═══ MATERIAL FOR THIS EXERCISE ═══

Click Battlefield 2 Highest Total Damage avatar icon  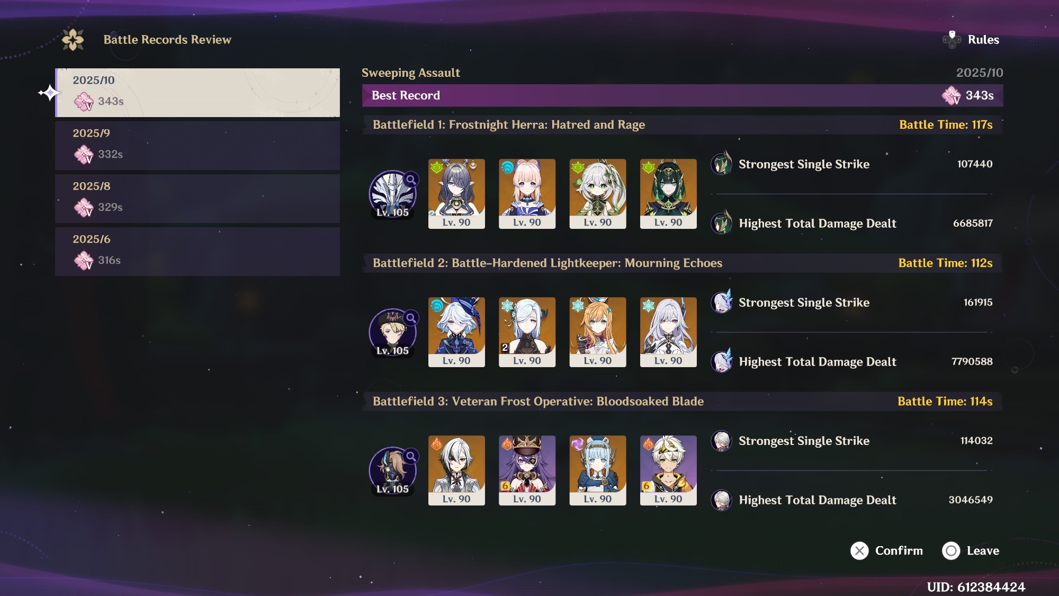[721, 362]
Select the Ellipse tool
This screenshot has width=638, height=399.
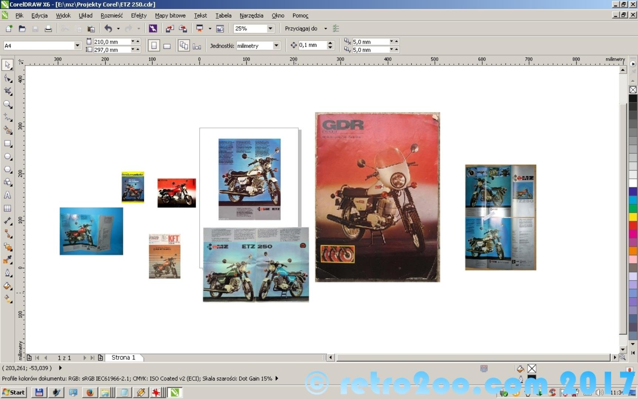click(x=7, y=157)

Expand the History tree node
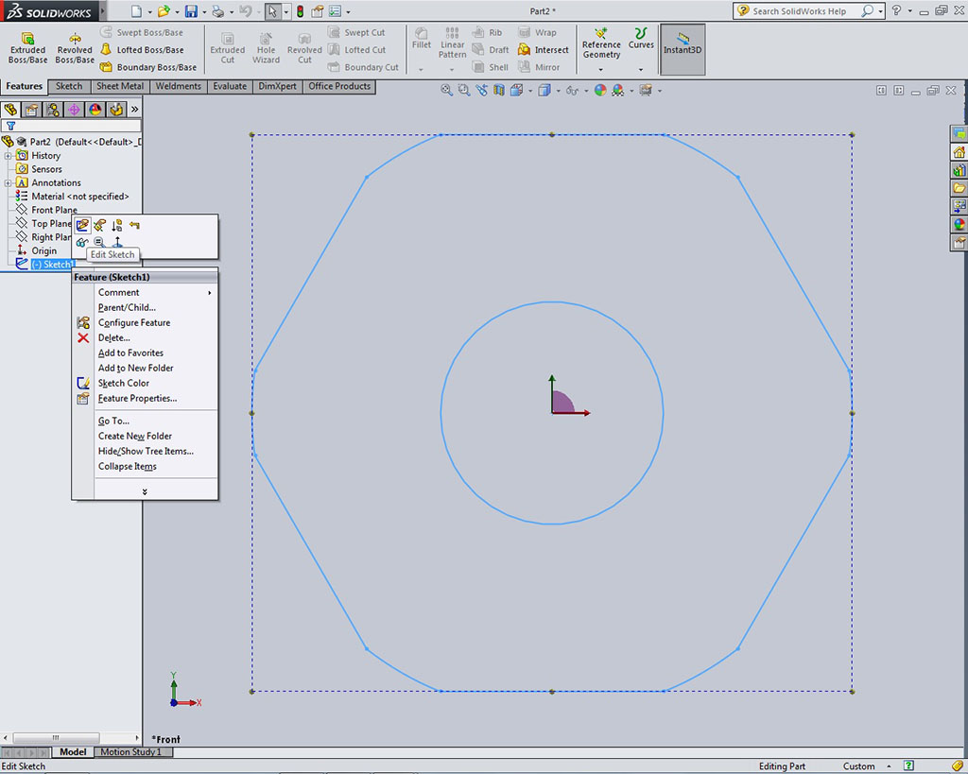tap(8, 156)
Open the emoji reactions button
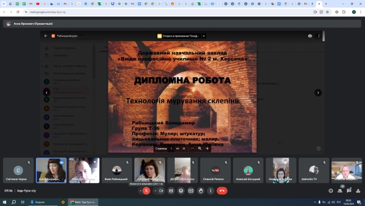This screenshot has height=206, width=365. click(181, 191)
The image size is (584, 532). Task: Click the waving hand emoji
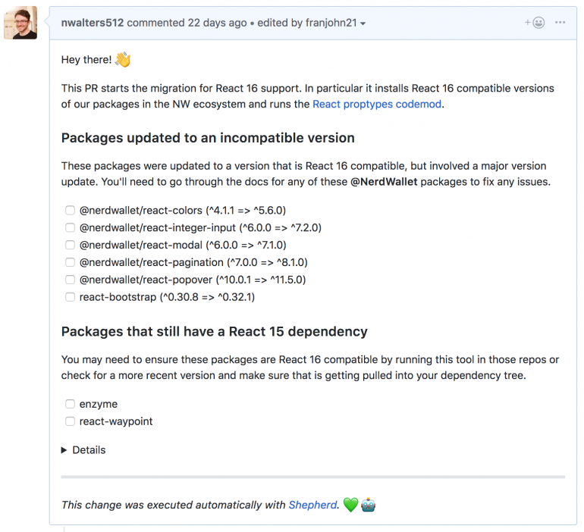pos(123,59)
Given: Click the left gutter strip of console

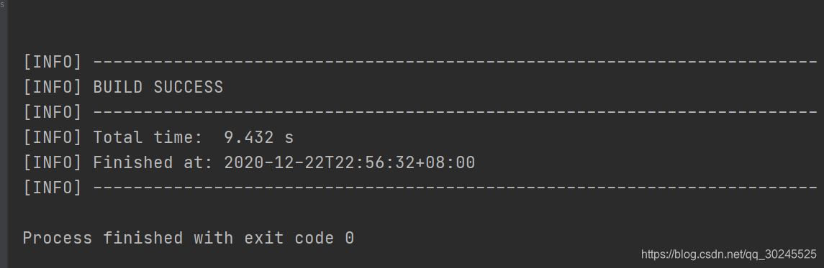Looking at the screenshot, I should pyautogui.click(x=4, y=134).
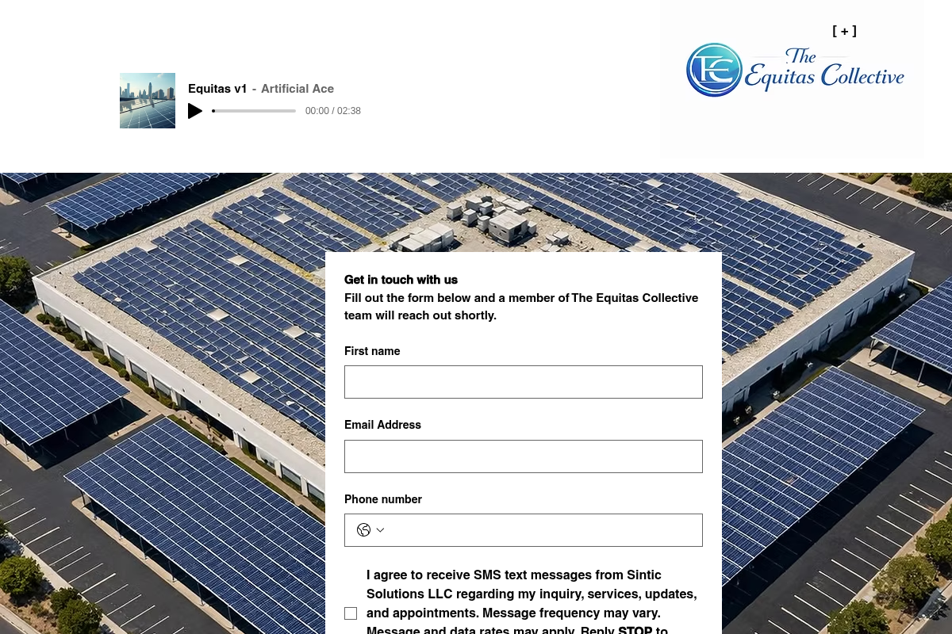
Task: Check the SMS text messages consent checkbox
Action: [351, 613]
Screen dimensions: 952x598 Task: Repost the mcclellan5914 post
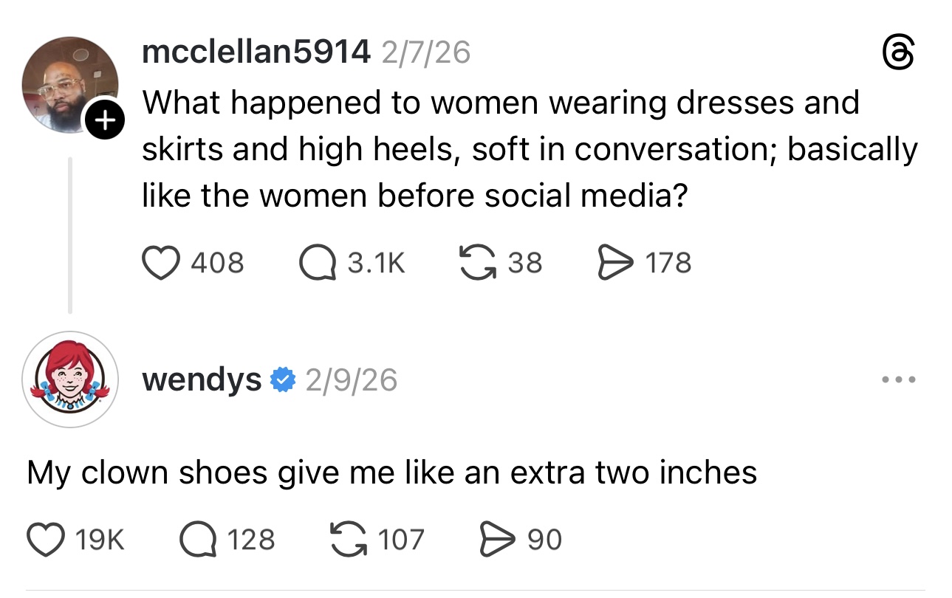[x=476, y=263]
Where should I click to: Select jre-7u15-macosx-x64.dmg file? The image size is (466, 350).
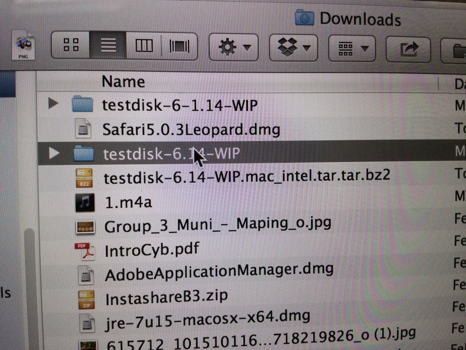pyautogui.click(x=207, y=316)
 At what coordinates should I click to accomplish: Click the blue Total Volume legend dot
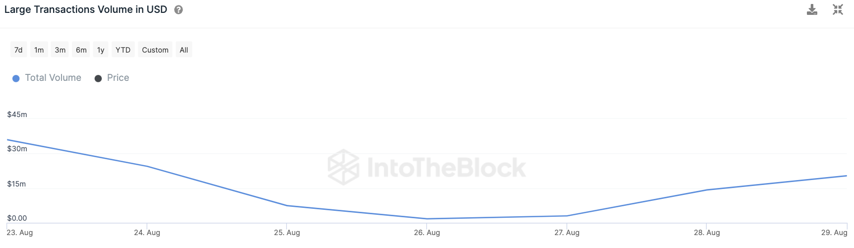(16, 78)
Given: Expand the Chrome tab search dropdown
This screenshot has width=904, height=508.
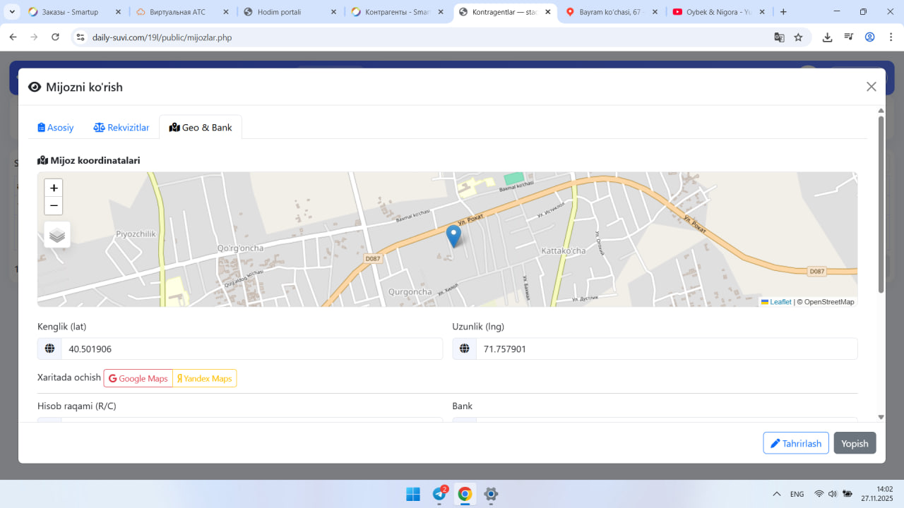Looking at the screenshot, I should (x=12, y=12).
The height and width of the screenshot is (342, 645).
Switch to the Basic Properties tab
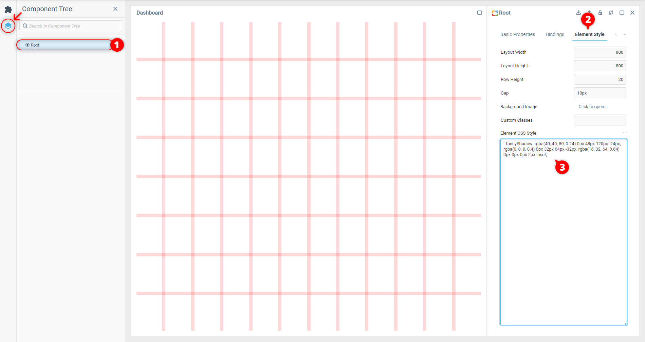click(x=517, y=34)
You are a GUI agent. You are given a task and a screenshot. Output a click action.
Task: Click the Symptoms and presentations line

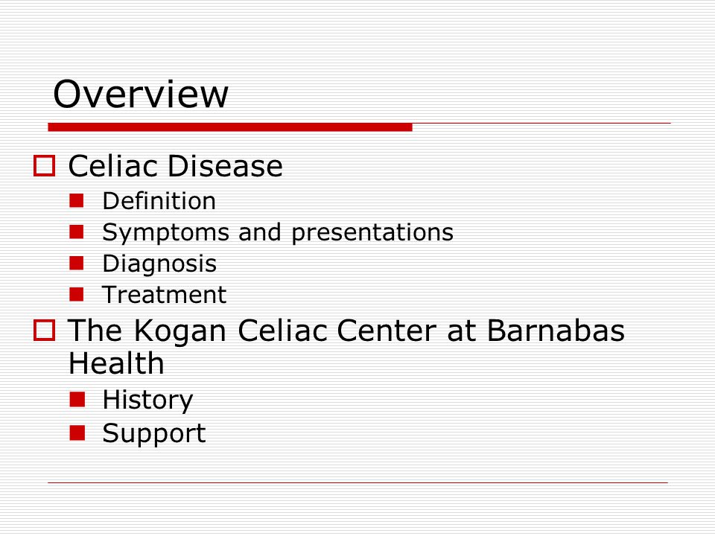[x=278, y=233]
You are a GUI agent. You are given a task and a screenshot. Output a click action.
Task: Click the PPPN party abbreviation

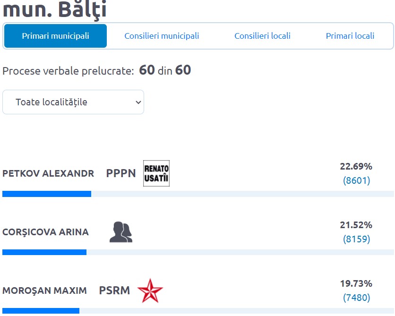(121, 173)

═══

* WHAT YOU WILL DO *
Leaving the pictures out, copy exactly the lines from the line that contains "Task: Click the Symptoms" to the last line of the data, both ends included.

* RESPONSE FOR THIS EXERCISE *
Task: Click the Symptoms and presentations line

[x=278, y=233]
You are a GUI agent. You are given a task and a screenshot. Output a click action.
Task: Click the PPPN party abbreviation

(121, 173)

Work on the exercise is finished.